I don’t think I was clear with my comments. I have absolutely no problem with the OP making a good living. Or being “rich” or “lucky.”. I am both rich and lucky beyond my dreams. And, like the OP, my marriage to the most wonderful woman is the one thing that makes it possible to enjoy everything else. If I was forced by circumstances to be away from her for an extended period, the last thing I would bitch about is marginally higher taxes on my income over $400,000. That’s all I was trying to say.
They just moved apart, give him a week.
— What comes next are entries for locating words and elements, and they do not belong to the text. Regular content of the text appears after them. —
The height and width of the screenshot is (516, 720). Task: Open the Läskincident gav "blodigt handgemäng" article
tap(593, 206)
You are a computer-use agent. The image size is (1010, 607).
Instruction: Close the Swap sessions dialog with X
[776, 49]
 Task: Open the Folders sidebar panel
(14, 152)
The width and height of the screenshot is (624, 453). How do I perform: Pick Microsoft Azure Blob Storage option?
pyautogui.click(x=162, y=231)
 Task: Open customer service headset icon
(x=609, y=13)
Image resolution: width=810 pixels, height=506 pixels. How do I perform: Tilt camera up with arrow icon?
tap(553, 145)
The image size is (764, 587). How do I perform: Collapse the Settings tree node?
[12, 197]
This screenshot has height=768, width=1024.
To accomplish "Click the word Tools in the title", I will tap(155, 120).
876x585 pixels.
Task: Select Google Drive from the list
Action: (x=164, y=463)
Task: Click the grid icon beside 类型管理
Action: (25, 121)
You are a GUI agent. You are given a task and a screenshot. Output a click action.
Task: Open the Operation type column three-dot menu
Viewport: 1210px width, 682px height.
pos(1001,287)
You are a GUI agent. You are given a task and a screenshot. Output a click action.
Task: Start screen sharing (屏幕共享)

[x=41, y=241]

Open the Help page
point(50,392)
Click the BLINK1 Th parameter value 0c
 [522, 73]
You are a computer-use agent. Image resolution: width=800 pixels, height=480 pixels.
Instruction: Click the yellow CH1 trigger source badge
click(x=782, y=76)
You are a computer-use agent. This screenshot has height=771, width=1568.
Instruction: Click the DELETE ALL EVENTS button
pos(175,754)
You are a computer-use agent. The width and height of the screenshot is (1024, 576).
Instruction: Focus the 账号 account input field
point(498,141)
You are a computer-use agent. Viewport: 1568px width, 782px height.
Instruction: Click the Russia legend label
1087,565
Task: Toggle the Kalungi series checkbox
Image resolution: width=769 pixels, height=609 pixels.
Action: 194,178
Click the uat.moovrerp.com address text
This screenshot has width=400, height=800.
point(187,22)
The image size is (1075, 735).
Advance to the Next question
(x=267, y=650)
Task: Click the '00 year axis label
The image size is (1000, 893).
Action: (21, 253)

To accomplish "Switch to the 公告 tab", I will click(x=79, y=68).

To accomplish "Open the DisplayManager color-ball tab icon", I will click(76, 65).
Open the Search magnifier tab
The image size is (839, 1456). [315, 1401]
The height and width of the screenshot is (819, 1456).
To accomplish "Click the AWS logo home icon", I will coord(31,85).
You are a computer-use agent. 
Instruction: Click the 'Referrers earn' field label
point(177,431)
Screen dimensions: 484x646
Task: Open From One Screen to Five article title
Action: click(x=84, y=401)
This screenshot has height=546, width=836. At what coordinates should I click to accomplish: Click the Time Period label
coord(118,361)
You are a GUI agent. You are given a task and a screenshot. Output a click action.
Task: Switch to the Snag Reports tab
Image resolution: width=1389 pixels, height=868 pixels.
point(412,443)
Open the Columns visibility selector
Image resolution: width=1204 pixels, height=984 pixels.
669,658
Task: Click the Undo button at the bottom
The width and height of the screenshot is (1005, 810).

And I’ve got news for you, at best you married the second most wonderful woman.
I don’t give a damn how much money you make; being separated from the love of your life is hard.
My husband just returned after a month-long absence which is nowhere near as long as you guys are facing, and it sucked. We’ve sacrificed a lot for each other over the years - I moved from Michigan to New Jersey so he could go to grad school, and in order to make our education/career work we’ve been moving what seems like constantly and trading ridiculously long commutes back and forth. We’ve had to put a hold on things like buying a house and having kids and all that. I know right now that we’re moving in June, but we have no idea where we’re moving. We won’t find out until late next month.
But we’re at that point where it’s close to paying off. This last month he was flying all over the country for his internship interviews. This is the final step to getting his Ph.D., and I know once that’s over with we’ll both have an income and we can settle down and it will all pay off. In fact, if things go our way, this summer we’ll be moving to the place we plan to put down roots and actually settle down. Yes, focusing on the big picture makes a huge difference. Think about how much the quality of your lives will improve once you actually are together again.
I think it would be a good idea for you guys to get together and do something special at points throughout the year. Maybe once every three months or something, just get away and spend some time together.
What I do know, or at least think I know, is that it’s really hard at first but will get better with time, as you adjust to a new ‘‘normal.’’ Also I think once you adjust, the year will go faster than you think.
Try to have at least every other weekend together. Is there a sleeper train available? Failing that, having a plane to catch is a good excuse for leaving work very promptly.
It has just now been brought to my attention that it was inappropriate for me to have called Procrustus and Two Many Cats assholes in the course of writing a mod note in MPSIMS.
Procrustus and Two Many Cats, I’m sorry I called you assholes. The language was not appropriate outside the Pit and I should not have done that.